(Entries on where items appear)

%%

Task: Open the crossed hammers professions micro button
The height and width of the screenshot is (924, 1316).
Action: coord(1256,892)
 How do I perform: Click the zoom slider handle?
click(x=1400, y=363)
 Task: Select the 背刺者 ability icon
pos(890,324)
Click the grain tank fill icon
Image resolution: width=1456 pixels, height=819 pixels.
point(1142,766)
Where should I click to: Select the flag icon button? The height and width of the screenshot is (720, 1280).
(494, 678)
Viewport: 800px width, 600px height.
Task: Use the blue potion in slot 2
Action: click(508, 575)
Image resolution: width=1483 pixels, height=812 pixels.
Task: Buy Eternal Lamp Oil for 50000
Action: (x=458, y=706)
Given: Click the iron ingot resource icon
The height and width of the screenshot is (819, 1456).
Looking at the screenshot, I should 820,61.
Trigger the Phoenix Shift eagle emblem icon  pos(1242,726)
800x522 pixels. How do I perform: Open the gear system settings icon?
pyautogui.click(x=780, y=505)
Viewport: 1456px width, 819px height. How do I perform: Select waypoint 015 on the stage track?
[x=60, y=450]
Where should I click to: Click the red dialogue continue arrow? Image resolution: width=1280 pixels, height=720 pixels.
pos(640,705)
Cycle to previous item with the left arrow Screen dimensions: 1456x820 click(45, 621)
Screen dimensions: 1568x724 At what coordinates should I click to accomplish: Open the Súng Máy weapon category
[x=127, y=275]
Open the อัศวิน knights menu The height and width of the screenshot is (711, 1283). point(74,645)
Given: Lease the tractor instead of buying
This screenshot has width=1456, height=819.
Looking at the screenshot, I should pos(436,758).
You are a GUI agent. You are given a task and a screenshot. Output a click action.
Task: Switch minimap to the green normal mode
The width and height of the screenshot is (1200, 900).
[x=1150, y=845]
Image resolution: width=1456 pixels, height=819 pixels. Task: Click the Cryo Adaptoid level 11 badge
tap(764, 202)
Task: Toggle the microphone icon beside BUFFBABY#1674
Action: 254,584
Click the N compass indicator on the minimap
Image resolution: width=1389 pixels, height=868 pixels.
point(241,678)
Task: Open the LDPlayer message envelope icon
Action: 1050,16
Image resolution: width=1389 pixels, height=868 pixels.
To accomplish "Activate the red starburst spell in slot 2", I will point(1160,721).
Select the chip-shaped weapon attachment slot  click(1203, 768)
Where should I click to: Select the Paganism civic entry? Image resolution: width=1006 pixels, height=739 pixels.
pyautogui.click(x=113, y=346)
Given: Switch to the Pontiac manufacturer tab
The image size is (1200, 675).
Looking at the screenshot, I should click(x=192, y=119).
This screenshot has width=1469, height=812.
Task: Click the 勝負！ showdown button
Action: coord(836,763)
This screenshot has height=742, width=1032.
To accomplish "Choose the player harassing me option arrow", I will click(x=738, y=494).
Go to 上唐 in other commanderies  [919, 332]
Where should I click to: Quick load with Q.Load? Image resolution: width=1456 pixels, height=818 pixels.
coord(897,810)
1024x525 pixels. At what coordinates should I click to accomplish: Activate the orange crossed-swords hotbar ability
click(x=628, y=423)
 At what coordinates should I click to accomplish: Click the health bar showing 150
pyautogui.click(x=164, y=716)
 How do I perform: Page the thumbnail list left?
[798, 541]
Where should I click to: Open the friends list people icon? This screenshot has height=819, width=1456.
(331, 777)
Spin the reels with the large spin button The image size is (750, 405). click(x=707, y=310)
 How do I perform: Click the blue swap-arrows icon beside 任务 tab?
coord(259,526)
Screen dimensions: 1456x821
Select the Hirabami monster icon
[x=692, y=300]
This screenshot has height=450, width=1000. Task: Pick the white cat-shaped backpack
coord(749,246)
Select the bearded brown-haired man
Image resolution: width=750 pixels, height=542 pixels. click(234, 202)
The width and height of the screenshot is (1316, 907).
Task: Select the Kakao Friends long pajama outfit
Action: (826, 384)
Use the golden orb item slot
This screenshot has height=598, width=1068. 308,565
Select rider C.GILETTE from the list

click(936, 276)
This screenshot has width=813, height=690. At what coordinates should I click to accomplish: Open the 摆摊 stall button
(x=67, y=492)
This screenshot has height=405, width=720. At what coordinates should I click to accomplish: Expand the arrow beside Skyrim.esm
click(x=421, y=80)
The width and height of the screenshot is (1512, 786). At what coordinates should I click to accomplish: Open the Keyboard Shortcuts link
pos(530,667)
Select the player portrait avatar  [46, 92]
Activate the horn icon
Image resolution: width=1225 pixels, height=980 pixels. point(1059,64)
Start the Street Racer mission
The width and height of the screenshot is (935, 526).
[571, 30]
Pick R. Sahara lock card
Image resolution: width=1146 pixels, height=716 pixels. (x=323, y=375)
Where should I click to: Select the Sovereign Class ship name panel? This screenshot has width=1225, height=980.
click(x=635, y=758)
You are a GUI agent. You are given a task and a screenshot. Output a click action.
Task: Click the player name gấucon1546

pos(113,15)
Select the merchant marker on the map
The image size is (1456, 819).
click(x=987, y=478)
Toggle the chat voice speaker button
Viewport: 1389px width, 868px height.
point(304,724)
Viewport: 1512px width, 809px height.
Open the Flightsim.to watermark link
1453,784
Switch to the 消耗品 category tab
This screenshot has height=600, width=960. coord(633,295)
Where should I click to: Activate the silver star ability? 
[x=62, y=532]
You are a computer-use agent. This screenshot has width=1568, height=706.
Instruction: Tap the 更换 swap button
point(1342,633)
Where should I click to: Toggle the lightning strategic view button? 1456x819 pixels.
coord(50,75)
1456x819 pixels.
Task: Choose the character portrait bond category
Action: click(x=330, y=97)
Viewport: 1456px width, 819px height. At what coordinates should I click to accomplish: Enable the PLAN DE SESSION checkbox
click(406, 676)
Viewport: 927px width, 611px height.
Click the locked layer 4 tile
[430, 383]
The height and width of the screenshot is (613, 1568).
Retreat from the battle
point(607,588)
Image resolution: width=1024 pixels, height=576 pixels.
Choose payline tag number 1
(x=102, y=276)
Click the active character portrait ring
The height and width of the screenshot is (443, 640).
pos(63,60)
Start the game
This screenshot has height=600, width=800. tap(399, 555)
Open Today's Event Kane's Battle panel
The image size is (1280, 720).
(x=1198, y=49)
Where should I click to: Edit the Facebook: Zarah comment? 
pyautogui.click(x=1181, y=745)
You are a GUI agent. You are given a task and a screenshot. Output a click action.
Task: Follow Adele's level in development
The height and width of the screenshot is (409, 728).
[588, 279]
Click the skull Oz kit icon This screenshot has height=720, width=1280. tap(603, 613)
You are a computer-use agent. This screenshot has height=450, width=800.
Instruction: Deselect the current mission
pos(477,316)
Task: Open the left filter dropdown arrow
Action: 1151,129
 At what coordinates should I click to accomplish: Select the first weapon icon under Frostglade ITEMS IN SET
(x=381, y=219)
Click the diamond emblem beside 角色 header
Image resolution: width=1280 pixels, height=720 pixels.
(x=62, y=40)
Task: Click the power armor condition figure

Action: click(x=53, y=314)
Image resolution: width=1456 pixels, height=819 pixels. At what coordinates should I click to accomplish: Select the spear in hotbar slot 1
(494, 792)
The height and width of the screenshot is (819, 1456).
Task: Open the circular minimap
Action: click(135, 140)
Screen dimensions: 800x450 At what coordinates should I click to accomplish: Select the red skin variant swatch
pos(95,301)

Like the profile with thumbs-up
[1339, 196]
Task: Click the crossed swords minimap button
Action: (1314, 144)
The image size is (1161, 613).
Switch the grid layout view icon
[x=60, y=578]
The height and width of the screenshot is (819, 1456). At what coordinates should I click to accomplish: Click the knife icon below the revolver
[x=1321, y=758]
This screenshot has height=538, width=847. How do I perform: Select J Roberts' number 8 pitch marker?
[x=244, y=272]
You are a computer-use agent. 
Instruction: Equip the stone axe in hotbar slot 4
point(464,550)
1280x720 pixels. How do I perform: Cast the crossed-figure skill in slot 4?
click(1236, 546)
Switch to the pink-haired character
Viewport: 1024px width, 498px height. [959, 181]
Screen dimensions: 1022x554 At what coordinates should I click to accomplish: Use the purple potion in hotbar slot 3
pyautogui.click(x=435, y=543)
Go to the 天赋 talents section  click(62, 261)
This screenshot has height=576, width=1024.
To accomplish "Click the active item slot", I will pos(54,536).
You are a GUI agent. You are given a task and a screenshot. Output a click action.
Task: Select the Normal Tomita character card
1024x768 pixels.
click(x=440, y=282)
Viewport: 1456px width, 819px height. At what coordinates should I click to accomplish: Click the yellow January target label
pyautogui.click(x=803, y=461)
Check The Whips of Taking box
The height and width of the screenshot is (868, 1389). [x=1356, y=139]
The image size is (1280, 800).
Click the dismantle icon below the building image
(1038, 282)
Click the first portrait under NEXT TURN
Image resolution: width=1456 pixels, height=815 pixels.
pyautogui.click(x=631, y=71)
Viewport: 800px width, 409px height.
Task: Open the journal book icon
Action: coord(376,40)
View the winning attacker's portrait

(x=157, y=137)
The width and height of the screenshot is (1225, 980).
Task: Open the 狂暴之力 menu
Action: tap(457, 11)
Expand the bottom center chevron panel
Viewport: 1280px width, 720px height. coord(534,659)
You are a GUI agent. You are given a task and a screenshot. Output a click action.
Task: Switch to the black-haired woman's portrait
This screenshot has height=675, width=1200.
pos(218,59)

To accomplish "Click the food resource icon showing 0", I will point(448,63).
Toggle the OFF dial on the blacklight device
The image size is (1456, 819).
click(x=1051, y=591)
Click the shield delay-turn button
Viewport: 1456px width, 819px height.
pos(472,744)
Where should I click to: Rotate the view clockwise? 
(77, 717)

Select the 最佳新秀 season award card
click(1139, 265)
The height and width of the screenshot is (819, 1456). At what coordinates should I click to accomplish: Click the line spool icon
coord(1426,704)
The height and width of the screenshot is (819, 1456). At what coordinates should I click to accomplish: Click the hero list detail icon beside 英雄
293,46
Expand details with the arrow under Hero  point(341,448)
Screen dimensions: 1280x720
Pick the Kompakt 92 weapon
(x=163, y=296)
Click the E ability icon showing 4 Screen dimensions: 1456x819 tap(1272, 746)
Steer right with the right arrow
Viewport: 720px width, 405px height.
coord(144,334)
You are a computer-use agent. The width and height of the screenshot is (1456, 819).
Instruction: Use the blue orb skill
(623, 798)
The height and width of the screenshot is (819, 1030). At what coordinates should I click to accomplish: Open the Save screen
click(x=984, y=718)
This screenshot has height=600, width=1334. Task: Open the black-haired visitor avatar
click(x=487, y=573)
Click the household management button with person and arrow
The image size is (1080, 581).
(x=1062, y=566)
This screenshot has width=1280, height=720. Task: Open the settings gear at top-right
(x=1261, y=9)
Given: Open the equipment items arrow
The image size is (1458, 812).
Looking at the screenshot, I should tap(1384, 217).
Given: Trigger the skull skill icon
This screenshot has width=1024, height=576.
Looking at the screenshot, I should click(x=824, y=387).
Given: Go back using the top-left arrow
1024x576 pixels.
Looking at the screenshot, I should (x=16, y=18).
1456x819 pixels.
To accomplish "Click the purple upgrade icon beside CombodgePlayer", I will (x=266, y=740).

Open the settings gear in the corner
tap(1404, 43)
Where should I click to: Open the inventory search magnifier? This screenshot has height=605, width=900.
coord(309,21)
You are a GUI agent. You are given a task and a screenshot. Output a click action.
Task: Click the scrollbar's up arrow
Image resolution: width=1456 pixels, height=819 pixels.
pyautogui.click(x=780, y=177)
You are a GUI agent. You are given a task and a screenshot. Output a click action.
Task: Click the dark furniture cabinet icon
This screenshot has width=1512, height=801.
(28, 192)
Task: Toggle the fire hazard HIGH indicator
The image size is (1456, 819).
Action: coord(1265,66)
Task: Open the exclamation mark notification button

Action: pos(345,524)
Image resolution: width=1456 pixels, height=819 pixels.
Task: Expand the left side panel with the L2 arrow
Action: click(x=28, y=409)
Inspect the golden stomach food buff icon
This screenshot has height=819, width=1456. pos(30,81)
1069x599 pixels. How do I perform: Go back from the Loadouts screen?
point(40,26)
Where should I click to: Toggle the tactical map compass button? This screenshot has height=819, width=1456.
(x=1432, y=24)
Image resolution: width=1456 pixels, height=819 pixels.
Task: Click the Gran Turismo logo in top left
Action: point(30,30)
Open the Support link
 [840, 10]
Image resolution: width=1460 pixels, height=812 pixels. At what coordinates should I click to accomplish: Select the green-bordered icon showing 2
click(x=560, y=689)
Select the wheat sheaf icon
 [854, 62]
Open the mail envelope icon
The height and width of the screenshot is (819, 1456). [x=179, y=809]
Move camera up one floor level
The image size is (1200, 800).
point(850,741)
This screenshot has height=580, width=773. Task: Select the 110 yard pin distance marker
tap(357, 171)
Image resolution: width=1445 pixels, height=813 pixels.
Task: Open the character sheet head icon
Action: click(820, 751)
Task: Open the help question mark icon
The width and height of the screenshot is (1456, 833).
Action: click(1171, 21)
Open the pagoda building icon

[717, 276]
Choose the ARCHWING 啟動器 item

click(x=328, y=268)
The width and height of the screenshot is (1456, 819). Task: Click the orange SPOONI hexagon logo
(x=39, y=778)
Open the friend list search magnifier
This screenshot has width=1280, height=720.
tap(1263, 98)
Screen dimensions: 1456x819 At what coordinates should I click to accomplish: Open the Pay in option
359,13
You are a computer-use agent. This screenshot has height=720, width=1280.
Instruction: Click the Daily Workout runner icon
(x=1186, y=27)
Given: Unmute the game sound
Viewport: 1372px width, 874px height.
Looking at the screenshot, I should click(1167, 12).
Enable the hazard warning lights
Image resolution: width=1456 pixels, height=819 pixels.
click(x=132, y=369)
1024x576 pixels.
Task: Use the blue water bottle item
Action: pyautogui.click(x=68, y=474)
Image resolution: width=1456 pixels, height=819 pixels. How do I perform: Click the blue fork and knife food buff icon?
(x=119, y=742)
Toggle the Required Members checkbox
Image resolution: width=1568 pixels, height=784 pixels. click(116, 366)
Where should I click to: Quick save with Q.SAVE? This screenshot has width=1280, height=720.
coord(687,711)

%%

* [Requirement] Put the lines starting with the one containing "ITEMS IN SET" and ending with the one containing "(1038, 282)" into a Markdown table with the columns Row and Line. Number each row and leave out blank lines.

* [Result below]
| Row | Line |
|---|---|
| 1 |  At what coordinates should I click to accomplish: Select the first weapon icon under Frostglade ITEMS IN SET |
| 2 | (x=381, y=219) |
| 3 | Click the diamond emblem beside 角色 header |
| 4 | Image resolution: width=1280 pixels, height=720 pixels. |
| 5 | (x=62, y=40) |
| 6 | Task: Click the power armor condition figure |
| 7 | Action: click(x=53, y=314) |
| 8 | Image resolution: width=1456 pixels, height=819 pixels. At what coordinates should I click to accomplish: Select the spear in hotbar slot 1 |
| 9 | (494, 792) |
| 10 | The height and width of the screenshot is (819, 1456). |
| 11 | Task: Open the circular minimap |
| 12 | Action: click(135, 140) |
| 13 | Screen dimensions: 800x450 At what coordinates should I click to accomplish: Select the red skin variant swatch |
| 14 | pos(95,301) |
| 15 | Like the profile with thumbs-up |
| 16 | [1339, 196] |
| 17 | Task: Click the crossed swords minimap button |
| 18 | Action: (1314, 144) |
| 19 | The image size is (1161, 613). |
| 20 | Switch the grid layout view icon |
| 21 | [x=60, y=578] |
| 22 | The height and width of the screenshot is (819, 1456). At what coordinates should I click to accomplish: Click the knife icon below the revolver |
| 23 | [x=1321, y=758] |
| 24 | This screenshot has height=538, width=847. How do I perform: Select J Roberts' number 8 pitch marker? |
| 25 | [x=244, y=272] |
| 26 | You are a computer-use agent.  |
| 27 | Instruction: Equip the stone axe in hotbar slot 4 |
| 28 | point(464,550) |
| 29 | 1280x720 pixels. How do I perform: Cast the crossed-figure skill in slot 4? |
| 30 | click(1236, 546) |
| 31 | Switch to the pink-haired character |
| 32 | Viewport: 1024px width, 498px height. [959, 181] |
| 33 | Screen dimensions: 1022x554 At what coordinates should I click to accomplish: Use the purple potion in hotbar slot 3 |
| 34 | pyautogui.click(x=435, y=543) |
| 35 | Go to the 天赋 talents section  click(62, 261) |
| 36 | This screenshot has height=576, width=1024. |
| 37 | To accomplish "Click the active item slot", I will pos(54,536). |
| 38 | You are a GUI agent. You are given a task and a screenshot. Output a click action. |
| 39 | Task: Select the Normal Tomita character card |
| 40 | 1024x768 pixels. |
| 41 | click(x=440, y=282) |
| 42 | Viewport: 1456px width, 819px height. At what coordinates should I click to accomplish: Click the yellow January target label |
| 43 | pyautogui.click(x=803, y=461) |
| 44 | Check The Whips of Taking box |
| 45 | The height and width of the screenshot is (868, 1389). [x=1356, y=139] |
| 46 | The image size is (1280, 800). |
| 47 | Click the dismantle icon below the building image |
| 48 | (1038, 282) |